India’s Ambitious Encore at the Moon

Chandrayaan 2 and the evolution of India’s space program
Taylor Dinerman
The Space Review

Chandrayaan 2, scheduled for launch in 2011, is a lander/rover mission that ISRO is developing with some technological input from Russia. This summer they plan to ask the international scientific community for proposals for sensors and experiments to include on the rover. This may be a difficult because the final configuration of the mission has not yet been determined. The rover may weigh anywhere from 30 to 100 kilograms. Obviously there is quite a bit of “trade space” so the proposals, or at least the early ones, will have to include more than a bit of guesswork.

To meet the anticipated launch date India and its partners will have to work within some serious time constraints. By space mission standards 2011 is right around the corner and system integration has got to start as soon as possible. The Indian government has approved funding for the mission and for the advanced version of the GLSV launcher needed to get the probe onto the lunar surface.

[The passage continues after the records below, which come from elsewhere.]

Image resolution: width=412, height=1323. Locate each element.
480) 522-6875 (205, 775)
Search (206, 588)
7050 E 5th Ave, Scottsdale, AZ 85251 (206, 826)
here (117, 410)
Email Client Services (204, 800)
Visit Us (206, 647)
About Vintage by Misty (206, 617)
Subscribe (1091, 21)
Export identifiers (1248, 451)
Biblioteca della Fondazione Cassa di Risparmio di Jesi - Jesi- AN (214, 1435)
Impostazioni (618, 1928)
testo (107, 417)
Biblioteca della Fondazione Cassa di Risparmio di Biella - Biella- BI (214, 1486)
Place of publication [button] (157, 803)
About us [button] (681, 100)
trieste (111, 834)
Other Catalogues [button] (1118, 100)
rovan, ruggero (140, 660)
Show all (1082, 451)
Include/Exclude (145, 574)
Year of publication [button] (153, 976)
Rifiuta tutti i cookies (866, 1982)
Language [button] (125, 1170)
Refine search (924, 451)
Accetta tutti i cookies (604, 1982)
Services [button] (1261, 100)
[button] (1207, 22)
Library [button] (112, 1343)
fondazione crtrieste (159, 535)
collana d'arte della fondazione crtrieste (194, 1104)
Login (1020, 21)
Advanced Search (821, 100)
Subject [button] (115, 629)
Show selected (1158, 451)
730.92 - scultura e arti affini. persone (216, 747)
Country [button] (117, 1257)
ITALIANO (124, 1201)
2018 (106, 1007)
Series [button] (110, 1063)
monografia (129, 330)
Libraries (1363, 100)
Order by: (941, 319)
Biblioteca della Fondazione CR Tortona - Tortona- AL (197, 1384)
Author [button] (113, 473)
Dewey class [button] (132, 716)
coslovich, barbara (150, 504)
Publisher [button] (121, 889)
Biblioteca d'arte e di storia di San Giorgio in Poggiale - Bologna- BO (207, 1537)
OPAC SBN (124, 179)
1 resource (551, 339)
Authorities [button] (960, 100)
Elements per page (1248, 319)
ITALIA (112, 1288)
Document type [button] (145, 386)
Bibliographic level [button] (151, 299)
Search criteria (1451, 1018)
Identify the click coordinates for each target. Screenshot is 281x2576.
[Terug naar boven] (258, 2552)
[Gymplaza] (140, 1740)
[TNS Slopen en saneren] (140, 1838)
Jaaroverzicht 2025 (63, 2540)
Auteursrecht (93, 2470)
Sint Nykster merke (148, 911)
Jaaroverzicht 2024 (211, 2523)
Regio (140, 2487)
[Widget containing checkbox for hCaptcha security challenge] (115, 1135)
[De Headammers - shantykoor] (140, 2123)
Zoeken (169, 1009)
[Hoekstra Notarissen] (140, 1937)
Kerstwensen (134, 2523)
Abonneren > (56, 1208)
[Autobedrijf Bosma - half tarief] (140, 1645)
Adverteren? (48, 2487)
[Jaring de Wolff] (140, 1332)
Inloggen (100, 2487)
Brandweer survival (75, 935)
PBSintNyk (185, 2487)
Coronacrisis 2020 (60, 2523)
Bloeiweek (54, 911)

Along with their recently announced independent manned space exploration program the Chandrayaan series of science missions show that India is determined to be a space power in the full sense of the term. This flows naturally from India’s emergence as a global economic and political power. Over many decades hundreds of thousands of high-quality scientists and engineers have been trained in Indian universities. These men and women have helped propel India to its new status, and giving them challenging and fascinating new space projects is a way for the Indian government to keep this talent at home and busy.